# Slingshot newbie with questions



## dasgrizzlybear (Mar 21, 2014)

Hi everybody,

I am looking to purchase my first real slingshot since I have been a kid. I mainly want to get one to have something to shoot relatively inexpensively as well as something to stuff in my pack when camping/canoeing as a small critter getter.

I think I may have settled on the Dankung Jungle Hunter II unless somebody has a better suggestion. One of the questions I have is what kind of extra rubber tubing I should buy when I order the slingshot. Should I get the 17/45 or something different?

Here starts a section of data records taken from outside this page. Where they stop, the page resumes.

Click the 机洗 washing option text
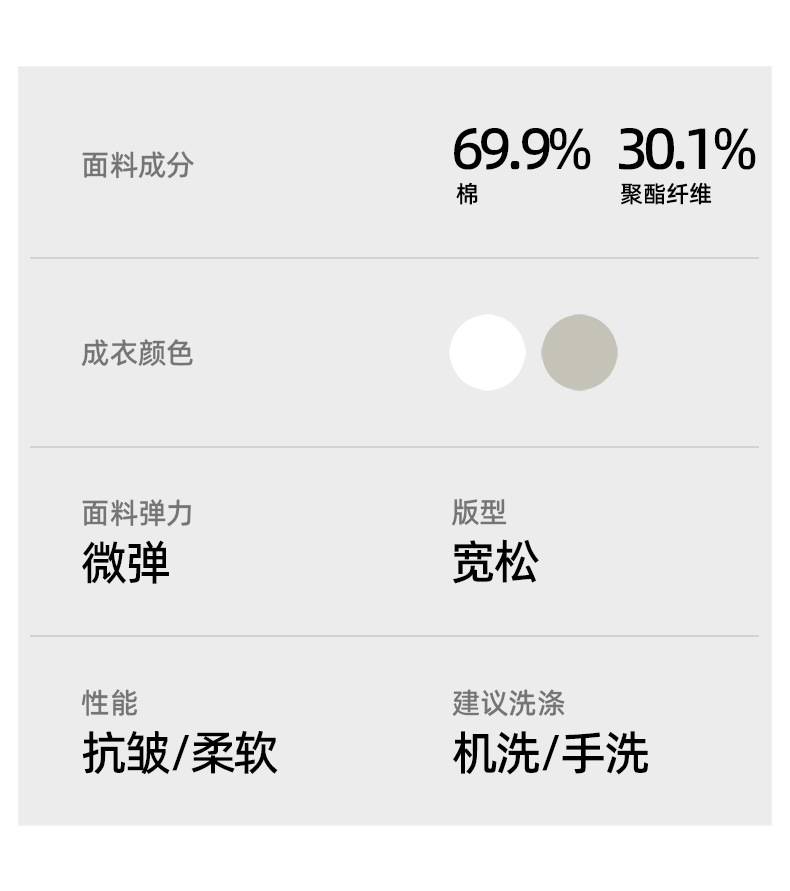This screenshot has width=790, height=891. click(495, 754)
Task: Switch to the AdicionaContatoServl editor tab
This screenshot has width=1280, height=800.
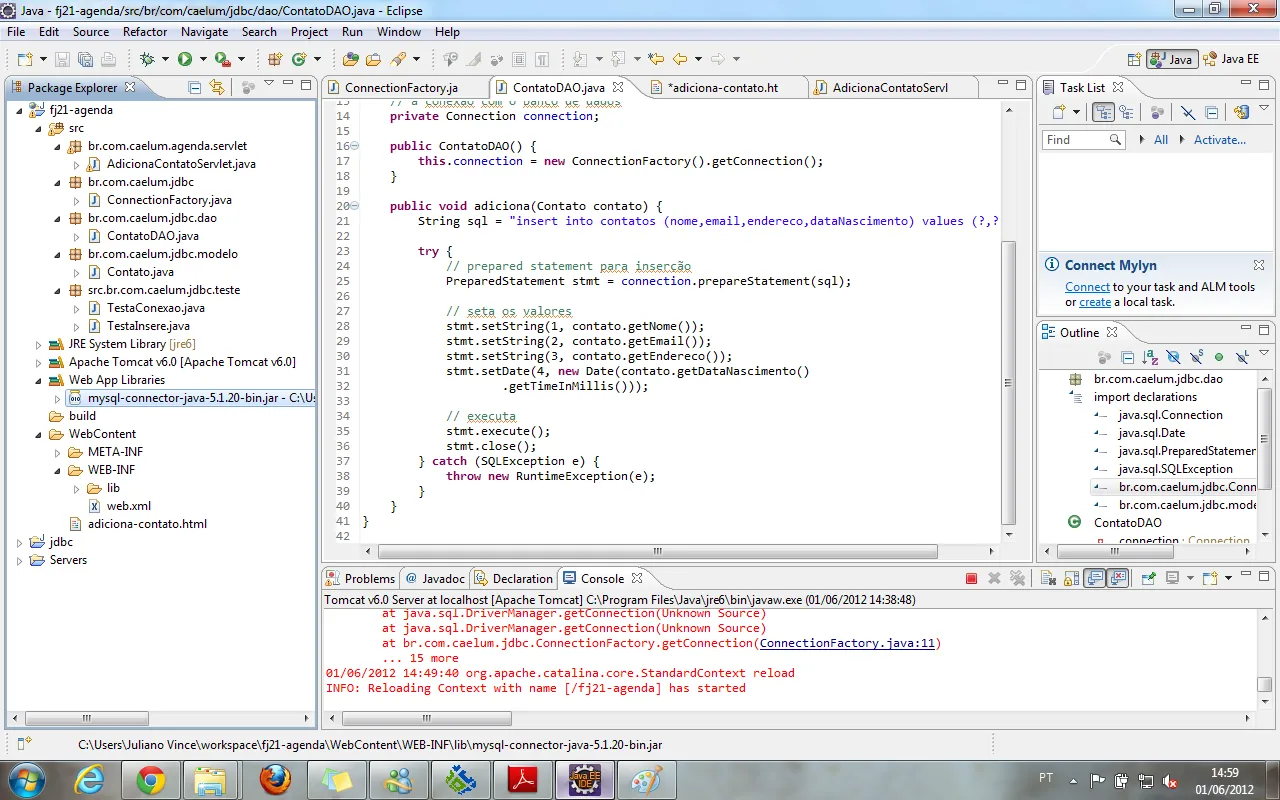Action: coord(890,88)
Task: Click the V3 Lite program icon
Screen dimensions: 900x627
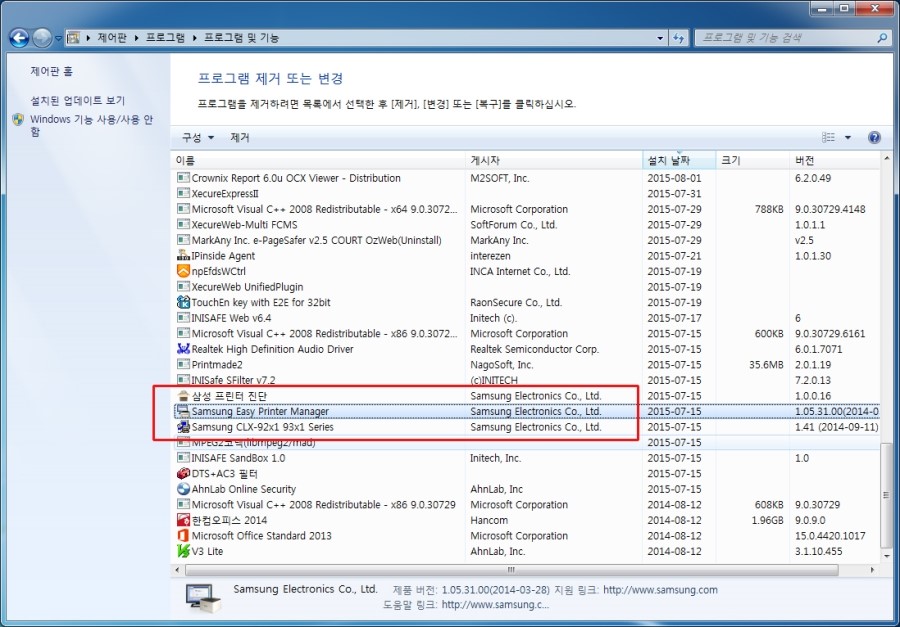Action: (182, 551)
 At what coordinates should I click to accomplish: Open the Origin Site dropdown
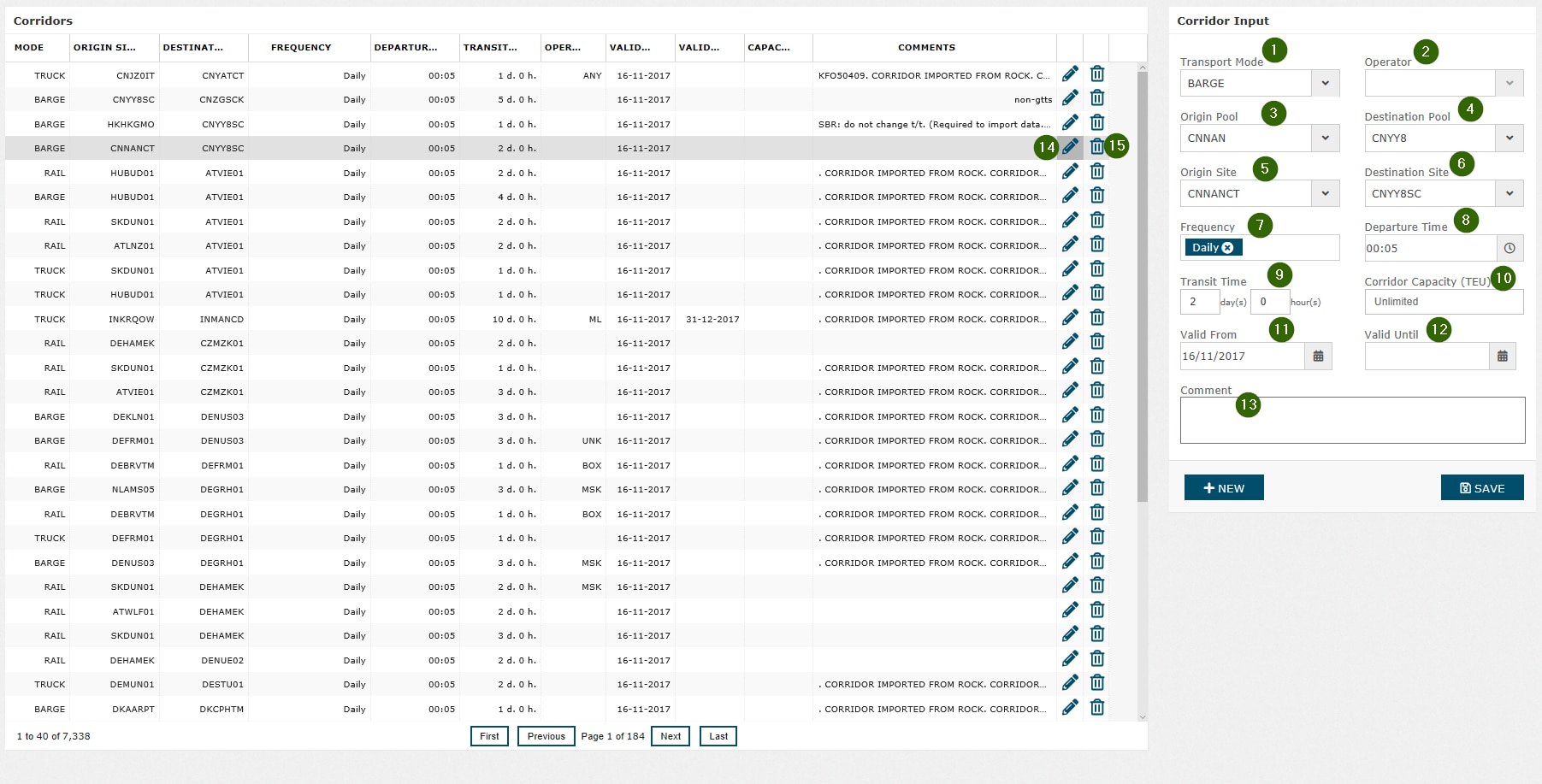click(1325, 193)
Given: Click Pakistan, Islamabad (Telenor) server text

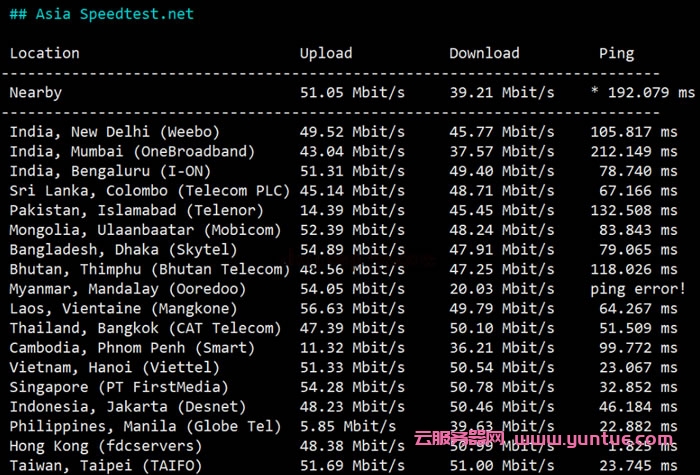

My other question is, what are y'all using for cheap practice ammo? Hunting ammo?

Is there any other items that y'all recommend that I buy extras of when I place my order?

Thanks in advance and any other tips y'all care to share I'm more than open to hear them.

DGB


----------



## Sunchierefram (Nov 16, 2013)

Welcome aboard! Good ole rocks work very well for hunting at close to medium ranges. They're free and plentiful.


----------



## leadball (Jan 14, 2014)

I myself am taking another look at rocks. I have found that by placing a rock into a pouch in such a manner that is dose not try to torque or twist as you draw back on the bands will get you a pretty fail flight. Small type rocks. Just a little larger then a marble for practice. I have had no experience hunting with rocks. I find that the marbles can be bought for cheap if you shop around. Some type of backstop so you can recover them. Your in business. The 17/45 shoots them good for me. Your choice of the jungle hunter is a good one I think. It's on the large side. As you shoot more, and watch others getting good results. Your skills will improve as far as getting a projectile between the forks with out any strikes. At that point the world to smaller slingshots will open up.


----------



## ghost0311/8541 (Jan 6, 2013)

What part of fl are you from.


----------



## dasgrizzlybear (Mar 21, 2014)

Thanks for the replies so far.

Ghost - I am from SWFL. Hendry Co. to be more exact.


----------



## ghost0311/8541 (Jan 6, 2013)

Oh ok


----------



## BlackBob (Mar 8, 2013)

Hello and welcome. Rufus Hussy used to use rocks exclusively. For practice whatever ammo you use make a catchbox it will save you money as you will retrieve a minimum 75% of your ammo. I use marbles and 9.5 - 10mm steel bb's when I'm out in the field it is either 10mm or 12mm lead. For information on tubes read Henry's post "Testing Chinese Tubes" in the General slingshot forum you will find more than enough answers there.

Enjoy and be safe.


----------